_Task item:_ Which lines of the entries contain the word "first"? Please list them.

============================================================

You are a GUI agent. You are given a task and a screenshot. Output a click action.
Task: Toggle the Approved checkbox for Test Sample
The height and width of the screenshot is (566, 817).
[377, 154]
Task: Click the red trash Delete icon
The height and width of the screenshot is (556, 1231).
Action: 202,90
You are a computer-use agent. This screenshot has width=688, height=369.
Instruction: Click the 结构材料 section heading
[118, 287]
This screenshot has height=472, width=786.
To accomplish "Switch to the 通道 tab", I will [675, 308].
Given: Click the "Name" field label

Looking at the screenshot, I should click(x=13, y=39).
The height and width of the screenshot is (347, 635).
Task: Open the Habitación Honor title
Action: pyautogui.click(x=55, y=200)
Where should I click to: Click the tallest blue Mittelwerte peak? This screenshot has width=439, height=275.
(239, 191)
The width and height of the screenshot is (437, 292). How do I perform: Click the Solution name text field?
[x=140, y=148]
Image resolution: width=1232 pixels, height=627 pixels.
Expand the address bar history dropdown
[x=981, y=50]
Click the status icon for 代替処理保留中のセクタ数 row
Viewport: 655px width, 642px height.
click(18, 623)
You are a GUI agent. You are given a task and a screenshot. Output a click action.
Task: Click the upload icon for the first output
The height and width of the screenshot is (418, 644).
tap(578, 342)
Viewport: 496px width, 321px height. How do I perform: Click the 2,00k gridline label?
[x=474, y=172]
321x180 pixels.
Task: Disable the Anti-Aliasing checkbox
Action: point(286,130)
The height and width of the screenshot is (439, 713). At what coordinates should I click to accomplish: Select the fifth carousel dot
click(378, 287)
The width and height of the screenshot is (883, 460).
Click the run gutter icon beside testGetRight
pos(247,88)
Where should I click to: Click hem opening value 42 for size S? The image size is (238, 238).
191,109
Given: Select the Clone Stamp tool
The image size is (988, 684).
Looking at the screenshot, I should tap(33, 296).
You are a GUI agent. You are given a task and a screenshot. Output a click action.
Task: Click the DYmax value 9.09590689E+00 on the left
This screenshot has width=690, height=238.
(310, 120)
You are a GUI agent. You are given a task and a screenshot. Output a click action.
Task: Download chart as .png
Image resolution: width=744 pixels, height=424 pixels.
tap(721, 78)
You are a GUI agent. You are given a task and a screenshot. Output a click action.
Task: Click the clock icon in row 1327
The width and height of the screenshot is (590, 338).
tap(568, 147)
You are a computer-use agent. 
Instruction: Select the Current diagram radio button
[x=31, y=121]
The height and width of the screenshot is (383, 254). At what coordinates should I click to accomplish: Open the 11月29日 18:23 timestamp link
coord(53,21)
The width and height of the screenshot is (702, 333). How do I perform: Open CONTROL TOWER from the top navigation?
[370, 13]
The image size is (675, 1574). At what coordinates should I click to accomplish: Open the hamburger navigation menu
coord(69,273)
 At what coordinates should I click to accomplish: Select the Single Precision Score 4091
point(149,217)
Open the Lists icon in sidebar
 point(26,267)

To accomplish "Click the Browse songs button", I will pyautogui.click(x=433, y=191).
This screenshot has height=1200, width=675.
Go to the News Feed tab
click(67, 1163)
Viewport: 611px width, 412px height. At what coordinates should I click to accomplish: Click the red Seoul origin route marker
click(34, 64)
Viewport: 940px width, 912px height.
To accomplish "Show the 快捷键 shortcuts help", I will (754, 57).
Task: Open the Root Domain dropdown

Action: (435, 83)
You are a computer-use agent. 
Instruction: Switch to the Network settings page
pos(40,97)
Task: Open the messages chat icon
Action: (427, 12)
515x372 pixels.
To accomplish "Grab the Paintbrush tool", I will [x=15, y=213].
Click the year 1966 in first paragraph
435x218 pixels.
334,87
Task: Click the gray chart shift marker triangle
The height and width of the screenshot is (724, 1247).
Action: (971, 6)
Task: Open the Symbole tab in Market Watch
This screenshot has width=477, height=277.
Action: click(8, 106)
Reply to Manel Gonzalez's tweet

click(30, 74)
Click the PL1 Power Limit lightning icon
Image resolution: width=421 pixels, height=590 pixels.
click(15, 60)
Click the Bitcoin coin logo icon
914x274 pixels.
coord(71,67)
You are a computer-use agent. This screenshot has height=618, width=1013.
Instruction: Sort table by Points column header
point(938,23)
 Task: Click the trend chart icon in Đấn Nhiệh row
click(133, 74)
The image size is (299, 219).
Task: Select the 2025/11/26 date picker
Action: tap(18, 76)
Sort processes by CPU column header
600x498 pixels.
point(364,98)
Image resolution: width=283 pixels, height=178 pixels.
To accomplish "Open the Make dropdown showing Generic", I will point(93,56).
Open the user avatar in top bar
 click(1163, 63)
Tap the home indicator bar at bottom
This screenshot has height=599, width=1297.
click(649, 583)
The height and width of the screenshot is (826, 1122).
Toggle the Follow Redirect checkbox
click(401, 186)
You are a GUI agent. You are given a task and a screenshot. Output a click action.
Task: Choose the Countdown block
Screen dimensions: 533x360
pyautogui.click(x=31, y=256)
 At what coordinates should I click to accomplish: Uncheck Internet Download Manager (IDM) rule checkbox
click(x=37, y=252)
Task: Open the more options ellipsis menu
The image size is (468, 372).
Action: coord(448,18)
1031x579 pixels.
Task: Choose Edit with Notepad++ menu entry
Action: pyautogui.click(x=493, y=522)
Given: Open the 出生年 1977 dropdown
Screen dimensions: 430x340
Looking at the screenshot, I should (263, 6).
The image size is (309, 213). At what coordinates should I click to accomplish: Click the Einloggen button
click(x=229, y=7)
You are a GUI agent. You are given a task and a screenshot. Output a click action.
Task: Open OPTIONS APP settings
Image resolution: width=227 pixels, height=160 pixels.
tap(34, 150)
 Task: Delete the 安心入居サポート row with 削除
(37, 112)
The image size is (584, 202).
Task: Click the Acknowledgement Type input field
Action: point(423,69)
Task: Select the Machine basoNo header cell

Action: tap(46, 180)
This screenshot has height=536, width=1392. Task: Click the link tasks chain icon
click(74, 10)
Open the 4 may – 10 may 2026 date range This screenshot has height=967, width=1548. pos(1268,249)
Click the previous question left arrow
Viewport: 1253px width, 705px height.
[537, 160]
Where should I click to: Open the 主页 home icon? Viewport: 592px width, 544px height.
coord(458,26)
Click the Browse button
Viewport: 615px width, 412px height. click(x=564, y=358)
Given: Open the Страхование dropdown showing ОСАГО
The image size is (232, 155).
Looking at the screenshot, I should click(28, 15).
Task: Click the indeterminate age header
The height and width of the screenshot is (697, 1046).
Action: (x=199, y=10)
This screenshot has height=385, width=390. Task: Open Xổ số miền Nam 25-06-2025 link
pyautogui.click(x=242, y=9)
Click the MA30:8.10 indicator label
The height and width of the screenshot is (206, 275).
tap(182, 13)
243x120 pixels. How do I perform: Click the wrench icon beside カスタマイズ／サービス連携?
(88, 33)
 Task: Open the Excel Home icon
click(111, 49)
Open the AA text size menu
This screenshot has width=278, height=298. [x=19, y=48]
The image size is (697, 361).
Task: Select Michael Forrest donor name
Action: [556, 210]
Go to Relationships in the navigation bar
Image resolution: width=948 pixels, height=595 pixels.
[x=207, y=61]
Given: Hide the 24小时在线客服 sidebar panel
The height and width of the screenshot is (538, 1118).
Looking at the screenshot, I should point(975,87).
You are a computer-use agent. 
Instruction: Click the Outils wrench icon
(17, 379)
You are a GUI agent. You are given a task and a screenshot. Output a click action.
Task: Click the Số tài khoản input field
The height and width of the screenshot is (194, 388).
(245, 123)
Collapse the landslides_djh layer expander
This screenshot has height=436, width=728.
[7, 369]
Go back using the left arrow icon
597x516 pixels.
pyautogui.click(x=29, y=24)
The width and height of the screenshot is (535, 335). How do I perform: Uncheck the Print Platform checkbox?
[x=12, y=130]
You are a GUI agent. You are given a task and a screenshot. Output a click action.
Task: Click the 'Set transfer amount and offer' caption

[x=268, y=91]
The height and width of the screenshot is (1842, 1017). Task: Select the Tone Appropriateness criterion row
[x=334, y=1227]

============================================================

_Solution to the exercise:_
Task: Click the upload icon for the first output
Click the year 1966 in first paragraph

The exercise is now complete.